■ Task item ■
The output consists only of the lines from the one with "Task: Switch to the 텍스트 입력 tab" through the end of the records, each printed exactly, and contains no pictures.

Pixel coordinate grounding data
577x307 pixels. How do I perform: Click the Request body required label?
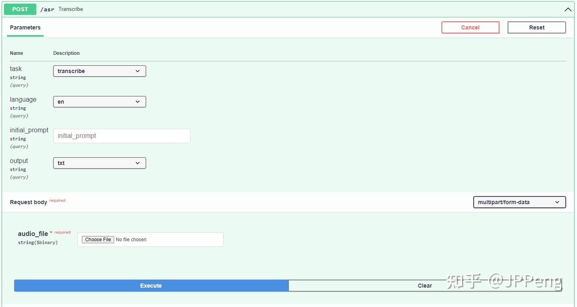28,202
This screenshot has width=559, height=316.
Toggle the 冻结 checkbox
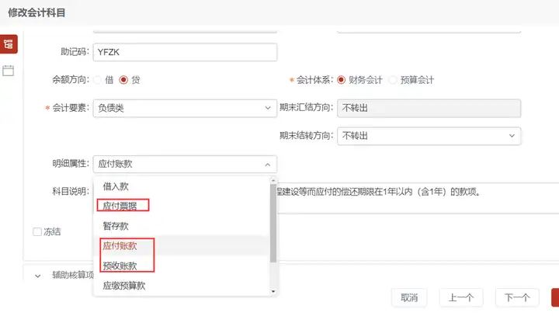point(37,232)
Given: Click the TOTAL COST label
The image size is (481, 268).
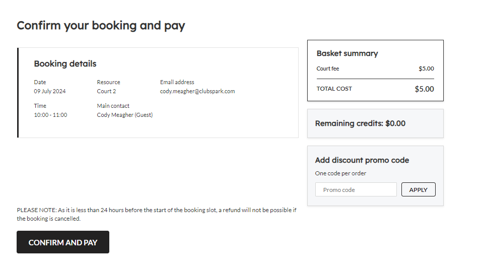Looking at the screenshot, I should click(334, 89).
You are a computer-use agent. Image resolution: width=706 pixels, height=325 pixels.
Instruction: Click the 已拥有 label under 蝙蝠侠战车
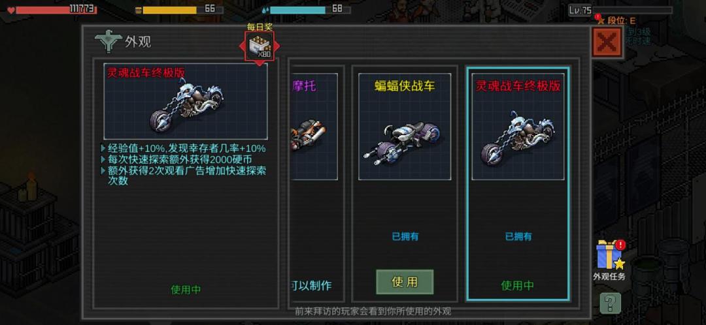[405, 236]
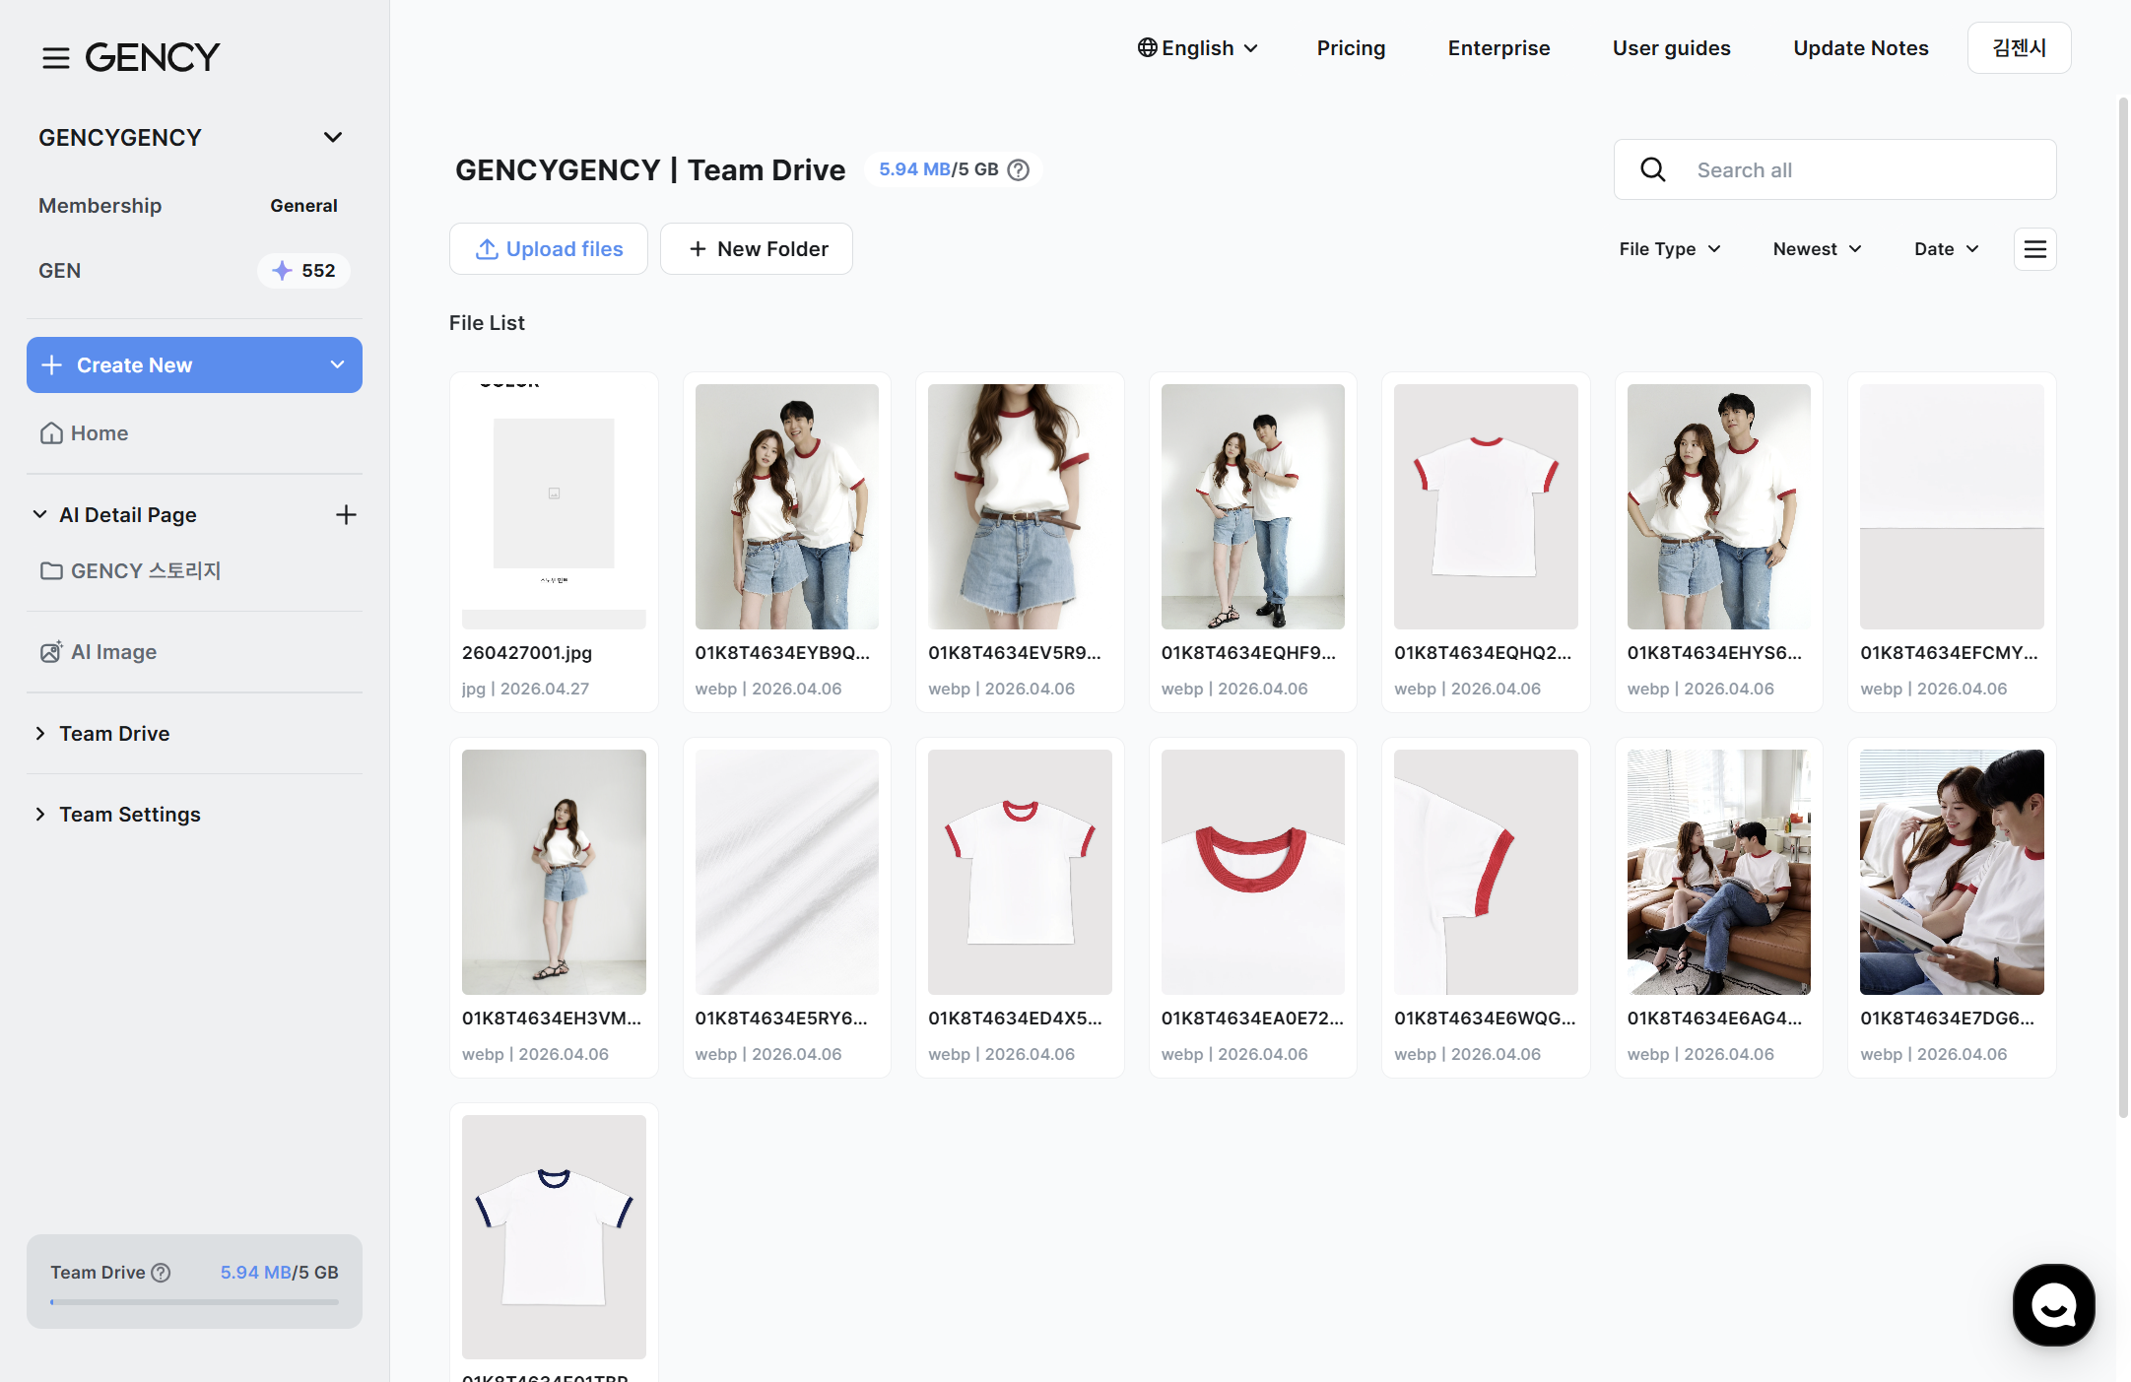Open the chat support bubble
The width and height of the screenshot is (2131, 1382).
pyautogui.click(x=2054, y=1305)
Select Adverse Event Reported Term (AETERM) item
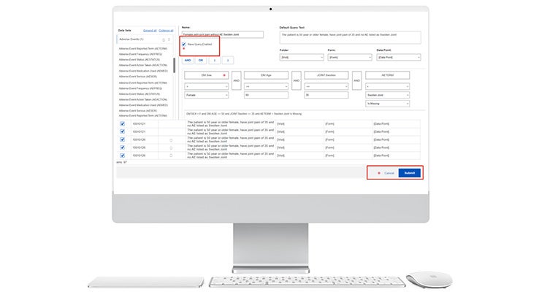Image resolution: width=539 pixels, height=303 pixels. tap(143, 47)
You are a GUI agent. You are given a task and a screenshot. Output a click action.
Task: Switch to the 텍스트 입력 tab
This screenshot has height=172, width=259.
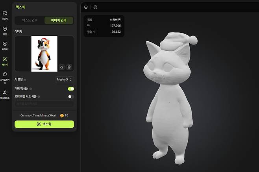tap(30, 20)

■ Result for this exercise ■
Task: Switch to the 텍스트 입력 tab
This screenshot has height=172, width=259.
tap(30, 20)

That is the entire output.